Fourteen subspecies have been described:
- D. j. javensis (Horsfield, 1821) (southern Thailand to Borneo)
- D. j. philippinensis (Steere, 1890) (the Philippines; more often subsumed into the nominate subspecies)
- D. j. cebuensis Kennedy, 1987 (Cebu Island); not seen since the 1950s and likely extinct
- D. j. confusus (Stresemann, 1913) (Luzon; includes esthloterus (Parkes, 1971))
- D. j. feddeni (Blyth, 1863) (Thailand, Laos and Burma)
- D. j. forresti Rothschild, 1922 (northern Myanmar and Yunnan)
- D. j. hargitti (Sharpe, 1884) (Palawan)
- D. j. hodgsonii (Jerdon, 1840) (mainly the Western Ghats of India, but also known from central India and the Eastern Ghats)

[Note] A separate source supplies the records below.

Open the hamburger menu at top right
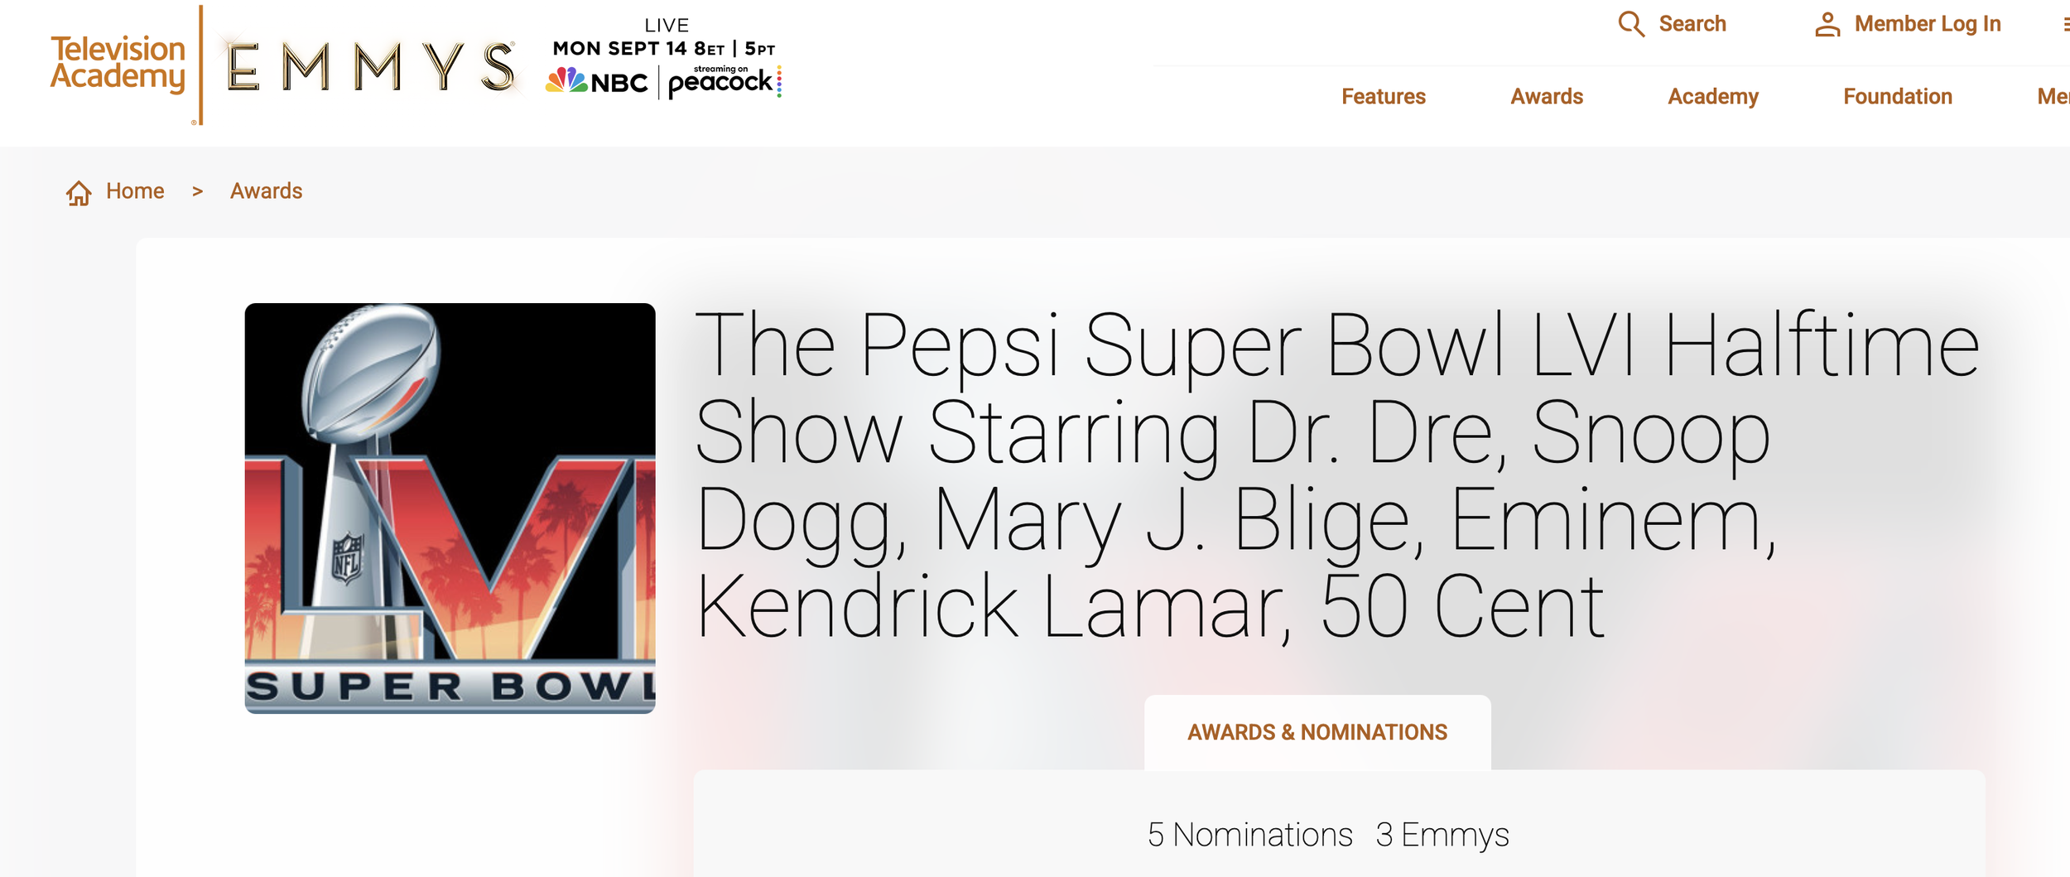The height and width of the screenshot is (877, 2070). pos(2065,25)
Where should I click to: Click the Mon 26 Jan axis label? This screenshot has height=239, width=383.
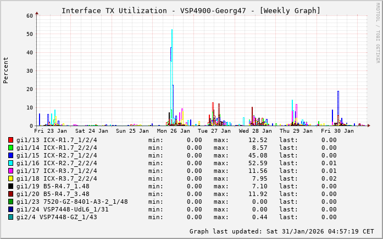[174, 131]
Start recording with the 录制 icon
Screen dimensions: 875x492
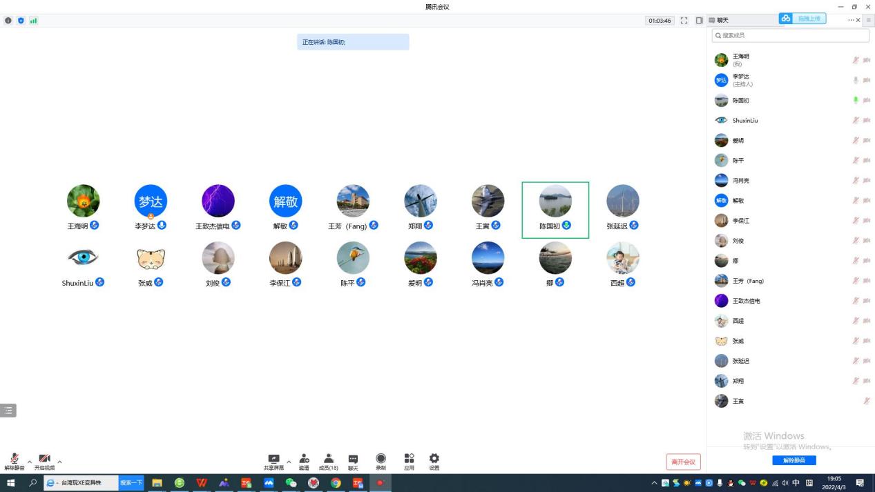(381, 461)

- D. j. mindorensis (Steere, 1890) (Mindoro)
- D. j. multilunatus (McGregor, 1907) (Basilan, Dinagat, Mindanao)
- D. j. parvus (Richmond, 1902) (Simeulue Island)
- D. j. pectoralis (Tweeddale, 1878) (Samar, Bohol and other islands)

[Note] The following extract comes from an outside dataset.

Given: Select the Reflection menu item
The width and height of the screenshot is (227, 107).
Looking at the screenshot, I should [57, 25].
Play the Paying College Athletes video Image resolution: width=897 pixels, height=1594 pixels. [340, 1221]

- D. j. richardsi (Tristram, 1879) (Tristram's woodpecker; found only in North Korea, extinct in South Korea and Tsushima, Japan)
- D. j. suluensis (W. Blasius, 1890) (Sulu)

The Andaman woodpecker (Dryocopus hodgei) was treated as a subspecies in the past. The species has in the past been placed in the genus Thriponax and Macropicus.

==Behaviour and ecology==
This large black woodpecker is usually seen singly or as a pair, which may sometimes be accompanied by a third bird. They have a dipping in which the loud single note, a laugh-like chiank call, is produced. They also produce loud drumming, especially in the breeding season. The breeding season is mainly January to March. The nest is built in a large dead tree, often in open forest. Two white eggs are the usual clutch. In Bastar in central India, the squabs are sought after by tribals, resulting in the rarity of these birds there.